= Sasha Johnson Manning =

British singer

Sasha Johnson Manning (born 1963) is an English composer specialising in vocal pieces.

She graduated in voice and cello from the Royal Academy of Music in 1985. She has worked as a full-time soprano and composer ever since. Her singing career includes the BBC Radio 4s The Daily Service and extensive oratorio work throughout the country. She has performed across Europe and in Israel and the USA. She has worked with the Deller Consort, The Academy of St Martin in the Fields, the Britten Singers, Musical Offering and Partita.

As a composer Sasha specialises in writing for voices and held the position of composer-in-residence of the Saint Louis Chamber Chorus of Missouri for eight years, culminating in a "Requiem for St. Louis." Sasha has composed for Emma Kirkby, James Bowman, Lynne Dawson, Claron McFadden and the London Baroque. She now also sings in Saint Mary's Parish Church in Bowdon.

In 2007 she composed the music for a major new piece, The Manchester Carols, a festive suite of new carols with words by soon-to-be Poet Laureate, Carol Ann Duffy. The world premiere of The Manchester Carols took place at the Royal Northern College of Music in Manchester on 14 December 2007. The Manchester Carols were published by Faber Music in 2009.

Since 2006, when her 'Composer Residency' with the Saint Louis Chamber Chorus ended, she has continued to earn commissions from several ensembles in St.
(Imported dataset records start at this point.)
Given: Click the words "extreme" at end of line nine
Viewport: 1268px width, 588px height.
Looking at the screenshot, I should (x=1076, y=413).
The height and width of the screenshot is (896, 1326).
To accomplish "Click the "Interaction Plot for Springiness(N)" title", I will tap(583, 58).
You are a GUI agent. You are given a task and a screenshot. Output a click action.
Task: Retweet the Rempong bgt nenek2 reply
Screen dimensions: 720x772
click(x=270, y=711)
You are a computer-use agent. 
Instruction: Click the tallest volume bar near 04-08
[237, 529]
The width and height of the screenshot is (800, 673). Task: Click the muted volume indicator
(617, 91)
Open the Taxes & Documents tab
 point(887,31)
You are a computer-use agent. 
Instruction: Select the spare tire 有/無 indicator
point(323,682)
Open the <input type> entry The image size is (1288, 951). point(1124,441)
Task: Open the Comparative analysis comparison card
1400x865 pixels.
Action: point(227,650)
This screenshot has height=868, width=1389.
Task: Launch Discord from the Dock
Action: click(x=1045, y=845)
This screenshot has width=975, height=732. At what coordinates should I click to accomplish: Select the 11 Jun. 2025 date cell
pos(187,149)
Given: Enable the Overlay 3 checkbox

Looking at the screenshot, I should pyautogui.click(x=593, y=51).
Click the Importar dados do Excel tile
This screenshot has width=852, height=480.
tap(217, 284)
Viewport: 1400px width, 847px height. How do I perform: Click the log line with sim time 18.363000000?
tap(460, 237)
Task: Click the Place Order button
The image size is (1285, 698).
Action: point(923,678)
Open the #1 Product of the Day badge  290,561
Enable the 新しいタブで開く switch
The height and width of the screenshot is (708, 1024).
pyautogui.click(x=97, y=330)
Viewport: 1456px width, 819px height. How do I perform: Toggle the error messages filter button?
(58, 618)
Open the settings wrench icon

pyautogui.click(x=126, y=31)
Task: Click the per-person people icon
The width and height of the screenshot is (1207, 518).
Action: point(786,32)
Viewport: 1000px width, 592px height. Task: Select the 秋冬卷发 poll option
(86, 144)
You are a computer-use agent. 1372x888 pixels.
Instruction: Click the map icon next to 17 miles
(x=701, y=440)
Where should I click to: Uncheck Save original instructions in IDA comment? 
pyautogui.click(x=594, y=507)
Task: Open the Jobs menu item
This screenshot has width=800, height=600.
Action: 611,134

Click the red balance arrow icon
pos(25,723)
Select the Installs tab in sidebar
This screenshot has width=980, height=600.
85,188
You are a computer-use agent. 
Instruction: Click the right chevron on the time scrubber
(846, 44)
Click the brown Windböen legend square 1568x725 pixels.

Louis, including St. Peter's Episcopal Church, Ladue, Third Baptist Church (St. Louis), Grand Center; the Music Department of Washington University in St. Louis. Several of her more recent works for the Saint Louis Chamber Chorus have been included on recordings on the Regent Records (UK), and her anthem "Out of the Deep" has been published by E. C. Schirmer, Inc.